Rewrite the passage on pityriasis amiantacea from "Pityriasis amiantacea is a distinct" up to and including "down tufts of hair.", replacing "scalp disorder" with "scalp condition".

• Extracted text:
···

6 January 2017, by DESCAMPS V.

Pityriasis amiantacea is a distinct scalp disorder. It is characterized by adherent, thick, silver scales. Their asbestos-like color explains the amiantacea designation. The scales surround and bind down tufts of hair.

It is considered to be an inflammatory disease [1]. It belongs to the spectrum of psoriasis and seborrheic dermatitis. It is probably an exaggerated inflammatory response to a primary disease of the scalp. Previous reports have suggested that pityriasis amiantacea could be a manifestation not only of psoriasis and seborrheic dermatitis, but also of lichen planus, lichen simplex chronicus, superficial fungal or pyogenic infection. In most cases fungus are not isolated from pityriasis amiantacea. In French this disorder has been called “fausse teigne amiantacée” (false tinea amiantacea).

There is a low female predilection. It is often observed in young adults, adolescents and children. Diagnosis of pityriasis amiantacea is clinical. Dermoscopy may be useful to rule out tinea capitis whose dermoscopic features include “comma” hairs, interrupted (Morse code-like) hairs, “elbow-shaped” hairs, “corkscrew” hairs, “zigzag” hairs and “question mark” hairs. But mycological cultures on conventional Sabouraud’s dextrose agar medium are necessary to definitively rule out tinea capitis. Dermoscopy demonstrates diffuse white or yellowish scaling in pityriasis amiantacea. The compact scales are thick, silver and adherent to tufts of hair.

It is generally a localized condition but widespread disease may be observed [1]. It has been reported that pityriasis amiantacea may be associated with temporary alopecia.

Histopathology is not necessary. Scalp biopsy shows nonspecific features: diffuse hyperkeratosis and parakeratosis with follicular keratosis. A sheath of horn surround hair shaft. It has some values for distinguishing pityriasis amiantacea from other inflammatory hair disorders (psoriasis, seborrheic dermatitis, lichen simplex). A recent prospective study of 85 patients confirmed pathological diagnosis of scalp psoriasis in 35.3%, but demonstrated pathological eczematous characteristics of seborrheic and atopic dermatitis in 34.2% [1]. In children association with seborrheic dermatitis is also reported [2]. Some authors consider that pityriasis amiantacea is a manifestation of psoriasis. It may precede psoriasis. Cases of pityriasis amiantacea with temporary alopecia have been reported in association with paradoxical psoriasis in patient treated for Crohn’s disease with TNF alpha blockers [3].

···

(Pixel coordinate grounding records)
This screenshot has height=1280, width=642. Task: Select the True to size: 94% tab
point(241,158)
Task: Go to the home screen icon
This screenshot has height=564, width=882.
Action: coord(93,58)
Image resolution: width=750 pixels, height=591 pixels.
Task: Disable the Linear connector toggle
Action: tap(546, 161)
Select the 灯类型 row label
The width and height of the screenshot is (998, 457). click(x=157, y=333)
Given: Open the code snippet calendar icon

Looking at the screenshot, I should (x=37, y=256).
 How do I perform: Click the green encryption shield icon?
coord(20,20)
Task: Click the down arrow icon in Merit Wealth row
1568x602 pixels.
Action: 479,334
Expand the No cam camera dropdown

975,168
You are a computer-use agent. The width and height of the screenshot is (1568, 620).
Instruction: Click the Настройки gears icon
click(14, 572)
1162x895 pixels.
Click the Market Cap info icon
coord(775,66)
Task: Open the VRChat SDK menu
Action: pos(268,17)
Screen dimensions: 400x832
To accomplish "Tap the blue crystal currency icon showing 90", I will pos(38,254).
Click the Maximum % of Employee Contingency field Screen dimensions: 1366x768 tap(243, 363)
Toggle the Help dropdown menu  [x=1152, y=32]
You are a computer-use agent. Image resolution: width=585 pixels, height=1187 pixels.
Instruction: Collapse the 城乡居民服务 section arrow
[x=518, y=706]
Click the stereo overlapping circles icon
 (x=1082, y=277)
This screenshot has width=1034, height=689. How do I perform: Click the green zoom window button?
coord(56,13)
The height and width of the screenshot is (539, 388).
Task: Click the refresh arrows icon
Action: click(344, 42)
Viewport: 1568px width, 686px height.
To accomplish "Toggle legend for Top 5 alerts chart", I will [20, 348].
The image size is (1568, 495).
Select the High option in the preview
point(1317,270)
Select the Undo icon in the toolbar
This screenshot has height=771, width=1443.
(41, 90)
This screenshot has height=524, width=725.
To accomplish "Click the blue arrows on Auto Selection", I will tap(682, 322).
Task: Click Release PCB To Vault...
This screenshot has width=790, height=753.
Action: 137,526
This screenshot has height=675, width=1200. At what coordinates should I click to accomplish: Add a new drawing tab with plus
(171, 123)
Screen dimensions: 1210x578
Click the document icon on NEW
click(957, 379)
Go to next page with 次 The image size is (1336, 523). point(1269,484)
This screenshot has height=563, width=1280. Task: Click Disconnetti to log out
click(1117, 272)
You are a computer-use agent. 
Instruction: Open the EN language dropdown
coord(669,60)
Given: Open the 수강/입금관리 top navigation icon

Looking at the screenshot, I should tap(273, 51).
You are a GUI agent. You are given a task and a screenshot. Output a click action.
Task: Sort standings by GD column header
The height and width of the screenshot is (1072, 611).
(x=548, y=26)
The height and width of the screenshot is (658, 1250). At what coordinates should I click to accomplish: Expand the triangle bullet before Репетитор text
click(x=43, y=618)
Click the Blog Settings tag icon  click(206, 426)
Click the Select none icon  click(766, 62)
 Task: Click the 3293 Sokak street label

···

• Output:
Pityriasis amiantacea is a distinct scalp condition. It is characterized by adherent, thick, silver scales. Their asbestos-like color explains the amiantacea designation. The scales surround and bind down tufts of hair.